Records from a collection
□ □ □ □ □ □ □
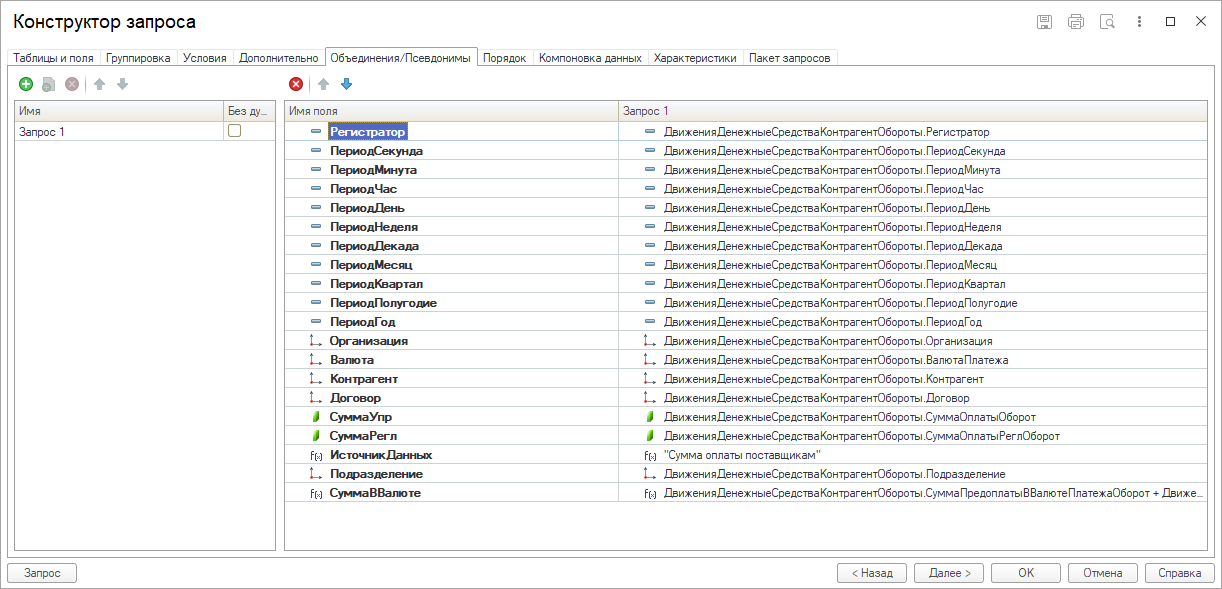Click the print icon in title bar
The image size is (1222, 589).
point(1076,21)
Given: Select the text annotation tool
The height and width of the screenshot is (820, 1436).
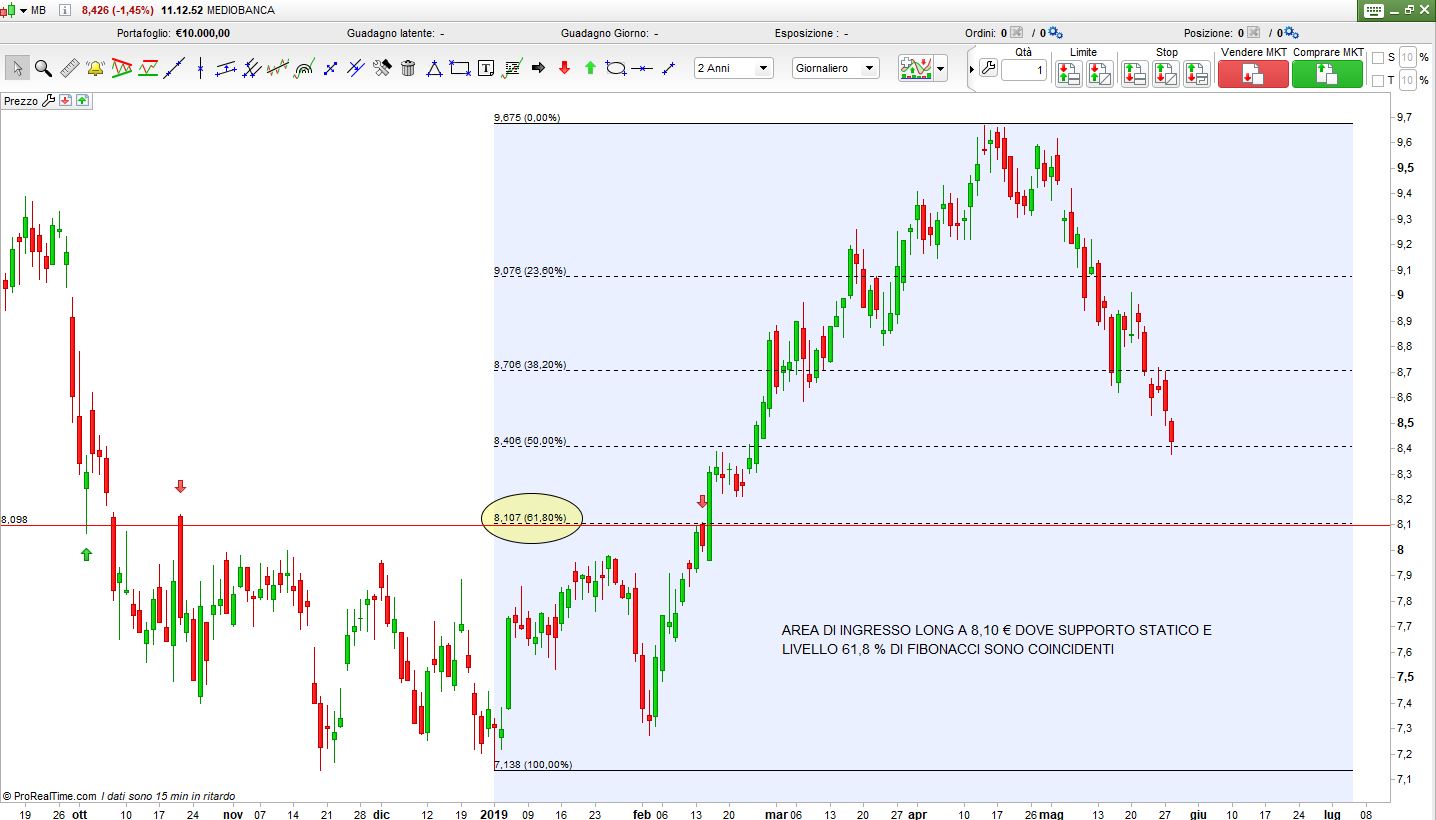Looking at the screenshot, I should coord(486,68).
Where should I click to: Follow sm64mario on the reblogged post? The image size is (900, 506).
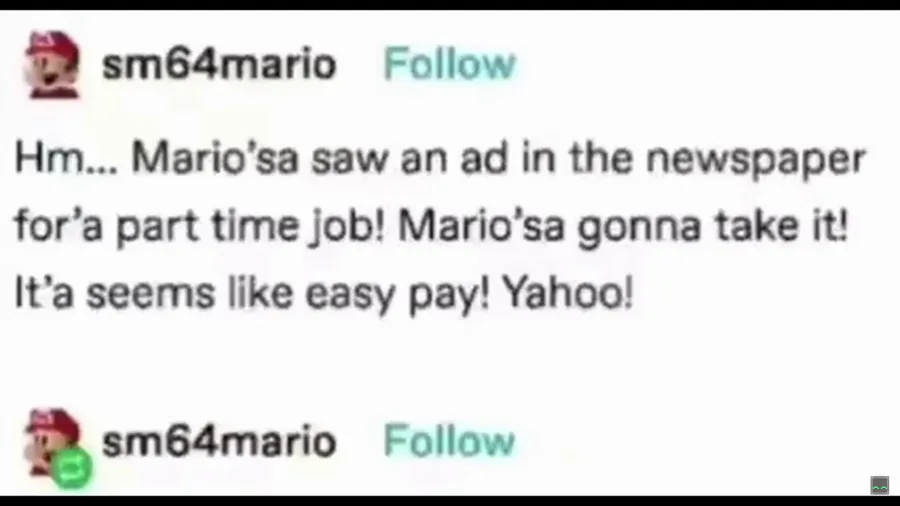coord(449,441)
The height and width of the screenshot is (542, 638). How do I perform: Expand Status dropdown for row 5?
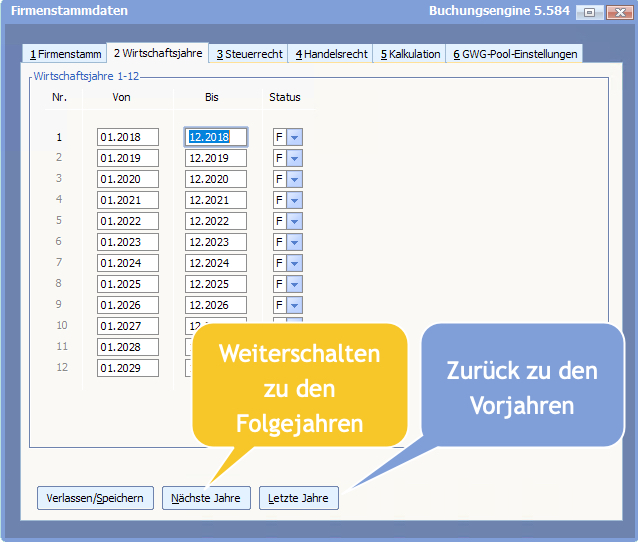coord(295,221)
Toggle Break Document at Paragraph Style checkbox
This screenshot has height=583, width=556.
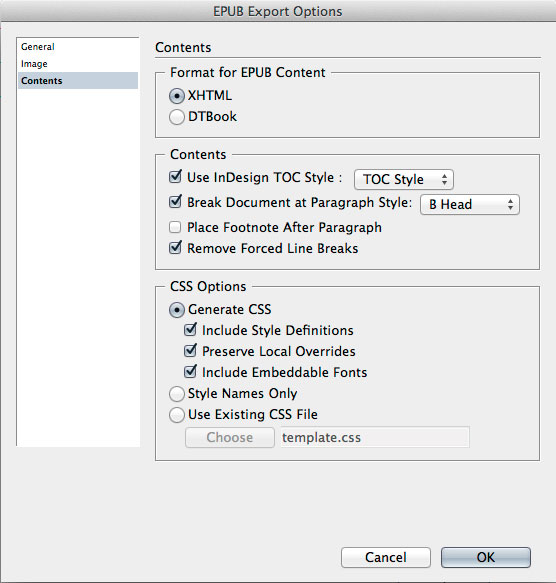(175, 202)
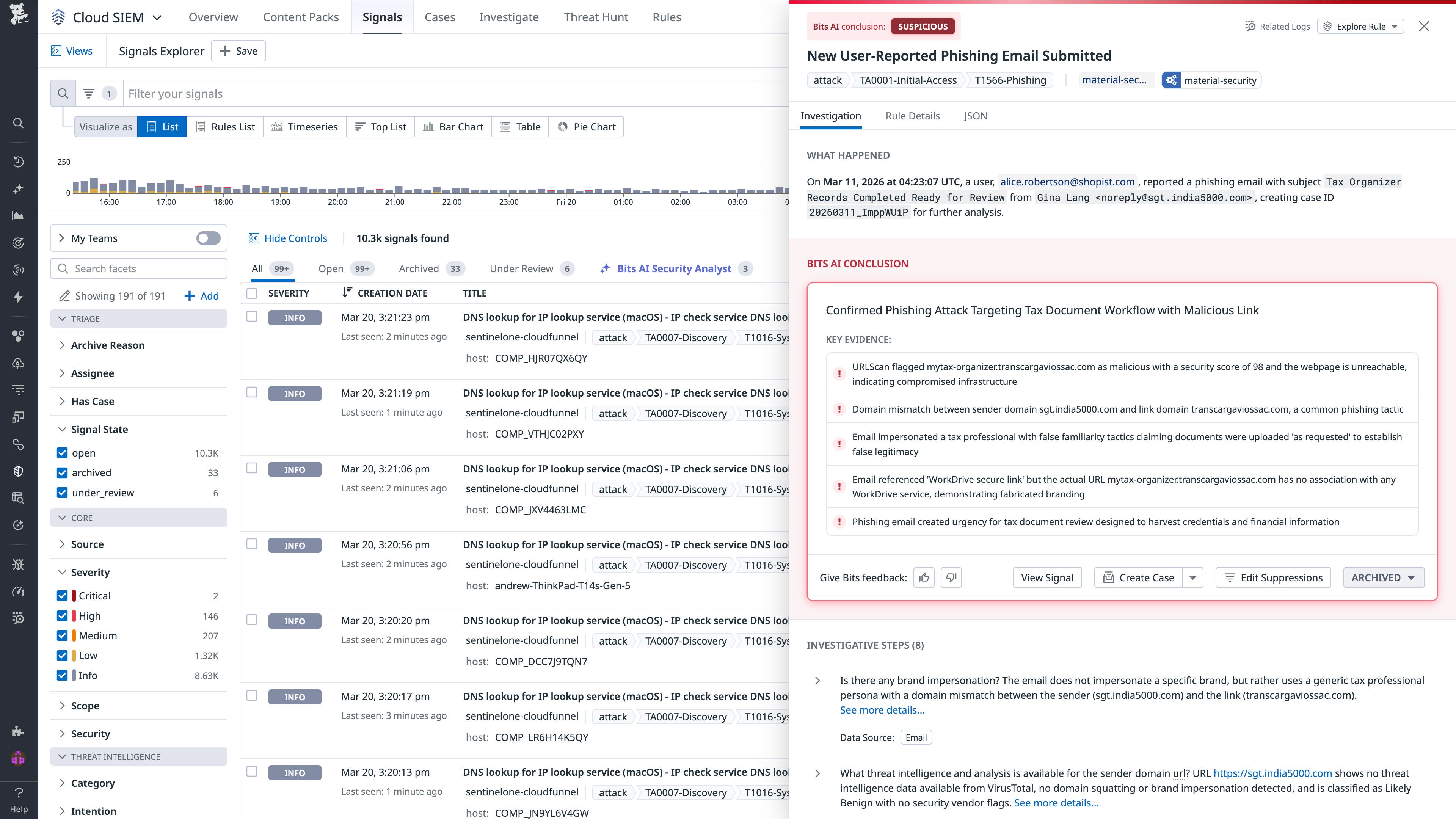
□ □ □ □ □ □ □
What you need to do
Rewrite the records above as a numbered list, leaving out any blank lines. Omit the pictures from your answer.

Result for this exercise
1. Click the print icon in title bar
2. The image size is (1222, 589).
3. point(1076,21)
4. Given: Select the text annotation tool
5. The height and width of the screenshot is (820, 1436).
6. Looking at the screenshot, I should coord(486,68).
7. Where should I click to: Follow sm64mario on the reblogged post? The image size is (900, 506).
8. coord(449,441)
9. The height and width of the screenshot is (542, 638). How do I perform: Expand Status dropdown for row 5?
10. coord(295,221)
11. Toggle Break Document at Paragraph Style checkbox
12. This screenshot has height=583, width=556.
13. (175, 202)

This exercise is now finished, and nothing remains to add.